Redesigning Residency Systems

Implementing alternative coverage schedules requires consideration of potentially dangerous trade-offs. For example, limiting work hours by using cross-coverage [4,6] or shift work [21] has been associated with detrimental impacts on residents' training experiences/satisfaction [21], loss of continuity of patient care, inhospital complications, and an increase in the probability of adverse events [4,6]. Lessons from interventions and proposed solutions (developed to comply with the Accreditation Council for Graduate Medical Education requirements and stringent European guidelines/legislation [2,3]) provide meaningful insights into work-hour redesign. For example, the United Kingdom's Academy of Medical Royal Colleges has recommended that ten junior doctors be used in a rota to provide 24/7 coverage and meet the UK's maximum of 56 weekly and 13 consecutive work hours [22].

Reducing Adverse Events

Adverse events are a significant public health problem [10], and any solution will probably require a multilevel approach which considers behavioral and environmental factors [23]. For example, studies have shown that taking naps improved residents' memory [24], while a 14-hour shift [14] and other schedules [13] to minimize work hours decreased errors and maintained safety. Public health approaches—including behavior change theories for injury prevention [23], ecological approaches targeting individual and environmental factors [25], and injury prevention models focusing on adverse events/injuries, rather than medical errors [19]—are promising frameworks for understanding adverse events and their implications in the context of residency training.
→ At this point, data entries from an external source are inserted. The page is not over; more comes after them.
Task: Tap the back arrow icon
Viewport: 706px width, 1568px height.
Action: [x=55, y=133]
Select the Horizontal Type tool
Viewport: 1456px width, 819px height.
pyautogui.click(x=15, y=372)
Applying complementary approaches from industrial medicine [20] and lessons from high-risk industries like aviation, to study near-miss events for example [26], might prove beneficial.

Recently, a unifying framework was proposed to study long work hours across industries [20]. More efforts to bridge approaches and increase collaboration across disciplines investigating adverse events/injuries are needed. Thoughtful applications of multidisciplinary frameworks may improve translation of findings into effective and sustainable recommendations to improve patient safety without damaging residency education.